* [Your task] Your copy should begin with the line containing "Click Claudia's Nature museum checkmark", end with the line containing "Given: Click team", match the listing below exactly, and contain no pictures.

* [Data for this task]
>>>

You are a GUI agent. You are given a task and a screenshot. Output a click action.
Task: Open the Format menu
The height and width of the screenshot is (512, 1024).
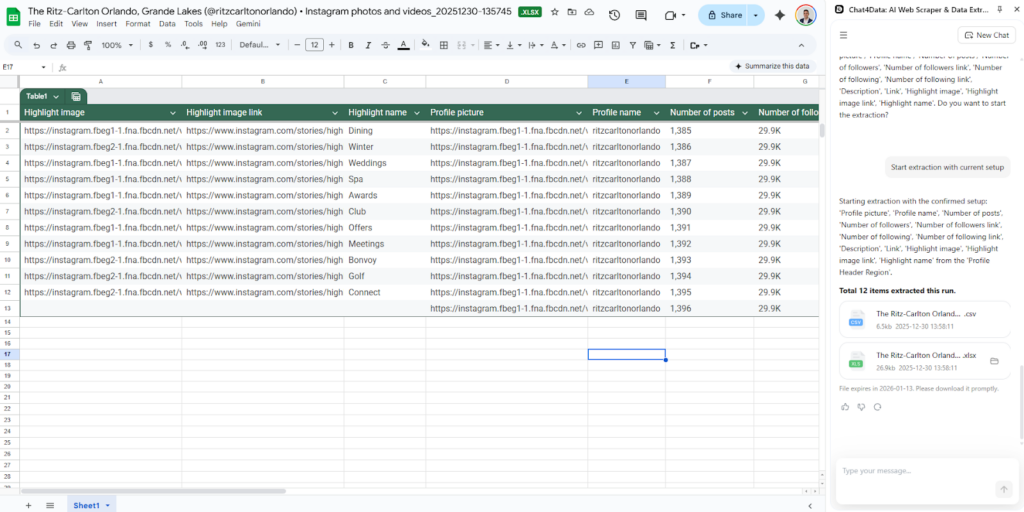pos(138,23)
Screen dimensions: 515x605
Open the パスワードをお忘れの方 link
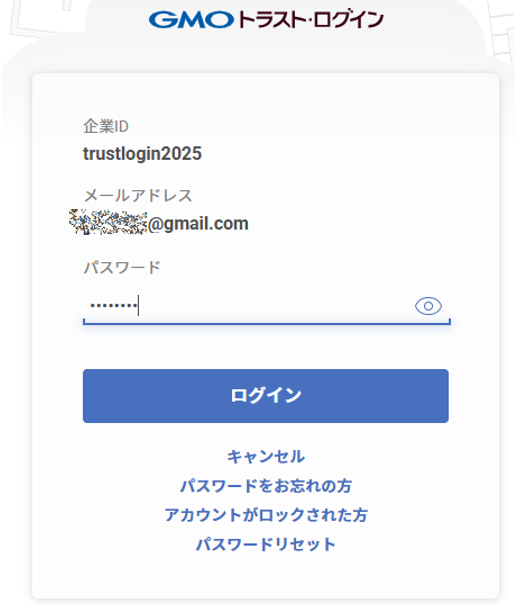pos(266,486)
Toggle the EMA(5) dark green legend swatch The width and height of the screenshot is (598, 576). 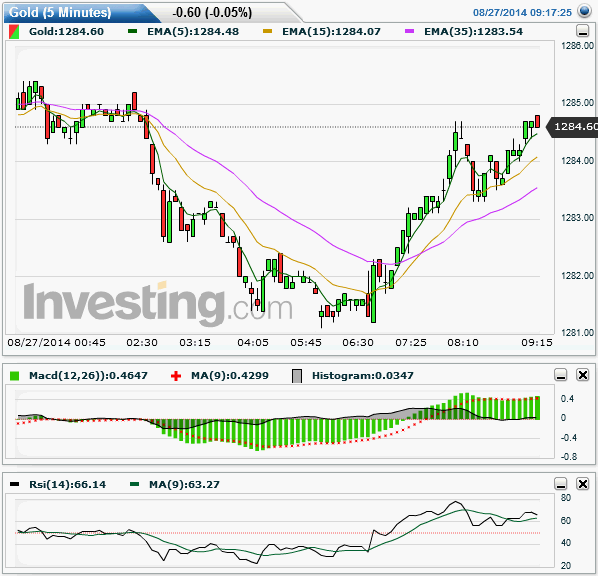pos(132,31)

<<<
>>>

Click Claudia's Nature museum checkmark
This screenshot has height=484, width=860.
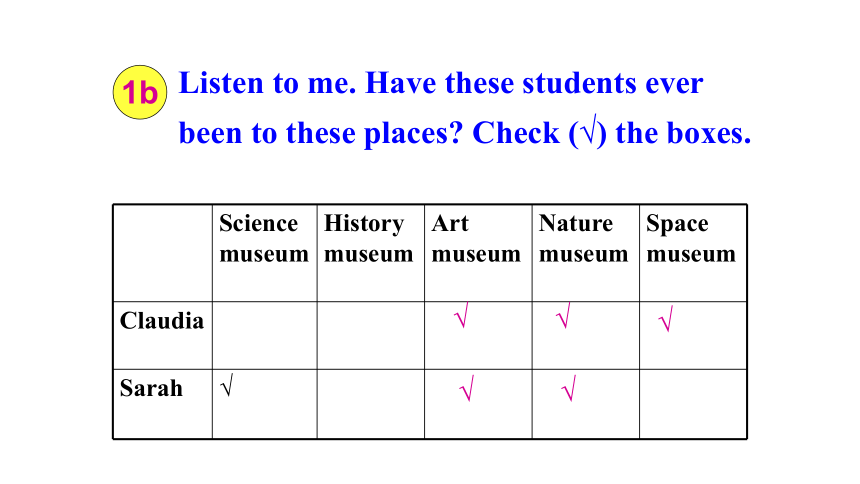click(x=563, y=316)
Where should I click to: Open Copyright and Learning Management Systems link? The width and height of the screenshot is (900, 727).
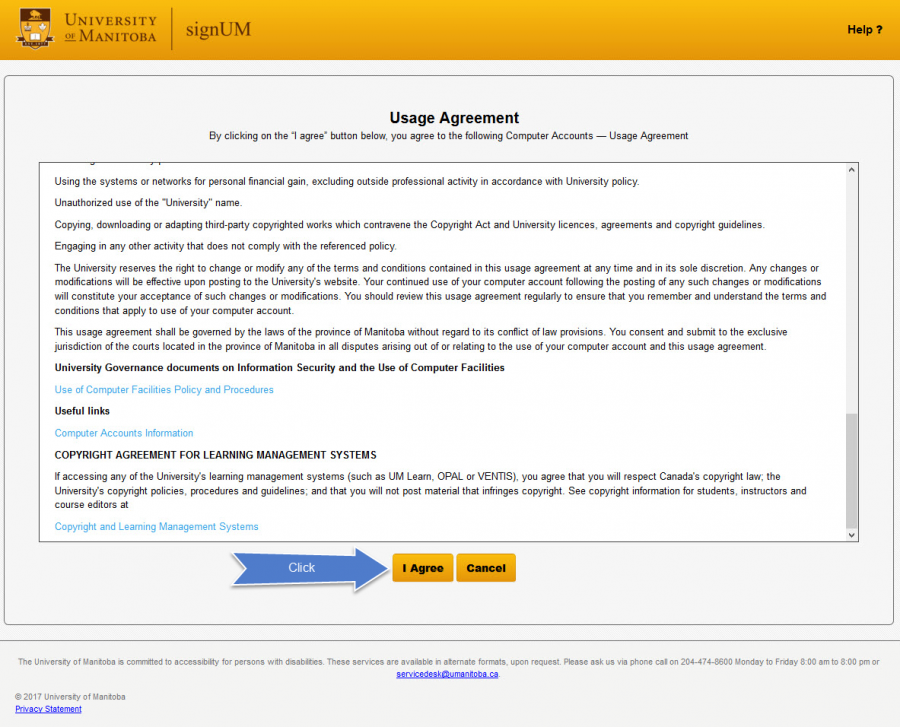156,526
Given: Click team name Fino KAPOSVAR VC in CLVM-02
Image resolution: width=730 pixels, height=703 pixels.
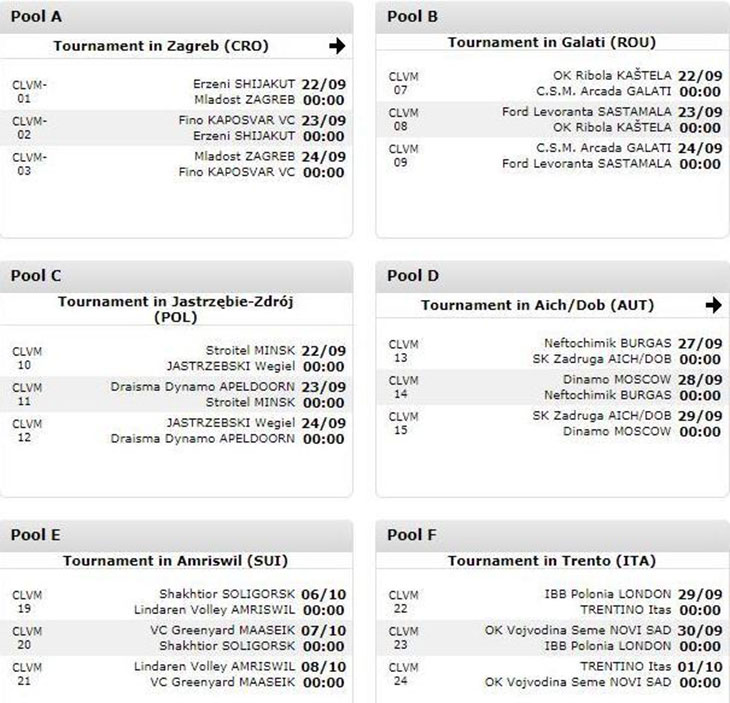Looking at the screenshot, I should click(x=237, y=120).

<<<

* [Worked solution]
Click Claudia's Nature museum checkmark
This screenshot has height=484, width=860.
click(x=563, y=316)
Where should I click to: Open Copyright and Learning Management Systems link? The width and height of the screenshot is (900, 727).
156,526
Given: Click team name Fino KAPOSVAR VC in CLVM-02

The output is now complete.